> _The exercise_
Put every line of the listing below into a Markdown table with two columns, Number and Text, one line per row, skipping blank lines.
..............................
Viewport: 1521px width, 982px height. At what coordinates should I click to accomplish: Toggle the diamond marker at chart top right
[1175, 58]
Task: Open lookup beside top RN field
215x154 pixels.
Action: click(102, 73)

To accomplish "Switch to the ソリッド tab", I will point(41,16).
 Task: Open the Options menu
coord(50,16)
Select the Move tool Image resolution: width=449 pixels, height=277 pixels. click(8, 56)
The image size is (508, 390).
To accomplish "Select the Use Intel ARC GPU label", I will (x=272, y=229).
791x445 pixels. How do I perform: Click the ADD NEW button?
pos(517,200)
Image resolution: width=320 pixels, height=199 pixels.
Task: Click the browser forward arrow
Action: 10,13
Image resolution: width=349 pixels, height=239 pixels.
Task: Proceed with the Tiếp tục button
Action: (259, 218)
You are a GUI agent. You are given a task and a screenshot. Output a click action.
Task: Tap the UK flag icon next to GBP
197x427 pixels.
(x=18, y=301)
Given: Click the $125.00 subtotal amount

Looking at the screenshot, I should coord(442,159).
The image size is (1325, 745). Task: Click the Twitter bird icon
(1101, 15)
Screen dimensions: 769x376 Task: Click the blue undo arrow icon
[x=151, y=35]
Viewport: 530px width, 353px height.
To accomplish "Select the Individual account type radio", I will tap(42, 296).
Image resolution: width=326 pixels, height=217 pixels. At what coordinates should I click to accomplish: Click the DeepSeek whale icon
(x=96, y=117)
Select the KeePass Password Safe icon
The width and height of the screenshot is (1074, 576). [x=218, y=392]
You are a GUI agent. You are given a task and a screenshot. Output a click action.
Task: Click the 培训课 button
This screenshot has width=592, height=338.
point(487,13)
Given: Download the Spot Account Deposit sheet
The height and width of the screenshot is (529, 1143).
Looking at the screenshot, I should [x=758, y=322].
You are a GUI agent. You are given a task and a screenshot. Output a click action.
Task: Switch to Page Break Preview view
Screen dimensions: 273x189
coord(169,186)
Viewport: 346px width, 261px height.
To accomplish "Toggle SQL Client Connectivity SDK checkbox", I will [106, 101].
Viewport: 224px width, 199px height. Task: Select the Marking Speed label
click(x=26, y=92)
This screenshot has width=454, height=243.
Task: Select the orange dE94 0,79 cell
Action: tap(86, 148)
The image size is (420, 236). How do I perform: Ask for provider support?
..............................
> _Complete answer_
| Number | Text |
|---|---|
| 1 | Viewport: 1521px width, 982px height. At what coordinates should I click to accomplish: Toggle the diamond marker at chart top right |
| 2 | [1175, 58] |
| 3 | Task: Open lookup beside top RN field |
| 4 | 215x154 pixels. |
| 5 | Action: click(102, 73) |
| 6 | To accomplish "Switch to the ソリッド tab", I will point(41,16). |
| 7 |  Task: Open the Options menu |
| 8 | coord(50,16) |
| 9 | Select the Move tool Image resolution: width=449 pixels, height=277 pixels. click(8, 56) |
| 10 | The image size is (508, 390). |
| 11 | To accomplish "Select the Use Intel ARC GPU label", I will (x=272, y=229). |
| 12 | 791x445 pixels. How do I perform: Click the ADD NEW button? |
| 13 | pos(517,200) |
| 14 | Image resolution: width=320 pixels, height=199 pixels. |
| 15 | Task: Click the browser forward arrow |
| 16 | Action: 10,13 |
| 17 | Image resolution: width=349 pixels, height=239 pixels. |
| 18 | Task: Proceed with the Tiếp tục button |
| 19 | Action: (259, 218) |
| 20 | You are a GUI agent. You are given a task and a screenshot. Output a click action. |
| 21 | Task: Tap the UK flag icon next to GBP |
| 22 | 197x427 pixels. |
| 23 | (x=18, y=301) |
| 24 | Given: Click the $125.00 subtotal amount |
| 25 | Looking at the screenshot, I should coord(442,159). |
| 26 | The image size is (1325, 745). Task: Click the Twitter bird icon |
| 27 | (1101, 15) |
| 28 | Screen dimensions: 769x376 Task: Click the blue undo arrow icon |
| 29 | [x=151, y=35] |
| 30 | Viewport: 530px width, 353px height. |
| 31 | To accomplish "Select the Individual account type radio", I will tap(42, 296). |
| 32 | Image resolution: width=326 pixels, height=217 pixels. At what coordinates should I click to accomplish: Click the DeepSeek whale icon |
| 33 | (x=96, y=117) |
| 34 | Select the KeePass Password Safe icon |
| 35 | The width and height of the screenshot is (1074, 576). [x=218, y=392] |
| 36 | You are a GUI agent. You are given a task and a screenshot. Output a click action. |
| 37 | Task: Click the 培训课 button |
| 38 | This screenshot has width=592, height=338. |
| 39 | point(487,13) |
| 40 | Given: Download the Spot Account Deposit sheet |
| 41 | The height and width of the screenshot is (529, 1143). |
| 42 | Looking at the screenshot, I should [x=758, y=322]. |
| 43 | You are a GUI agent. You are given a task and a screenshot. Output a click action. |
| 44 | Task: Switch to Page Break Preview view |
| 45 | Screen dimensions: 273x189 |
| 46 | coord(169,186) |
| 47 | Viewport: 346px width, 261px height. |
| 48 | To accomplish "Toggle SQL Client Connectivity SDK checkbox", I will [106, 101]. |
| 49 | Viewport: 224px width, 199px height. Task: Select the Marking Speed label |
| 50 | click(x=26, y=92) |
| 51 | This screenshot has width=454, height=243. |
| 52 | Task: Select the orange dE94 0,79 cell |
| 53 | Action: tap(86, 148) |
| 54 | The image size is (420, 236). How do I perform: Ask for provider support? |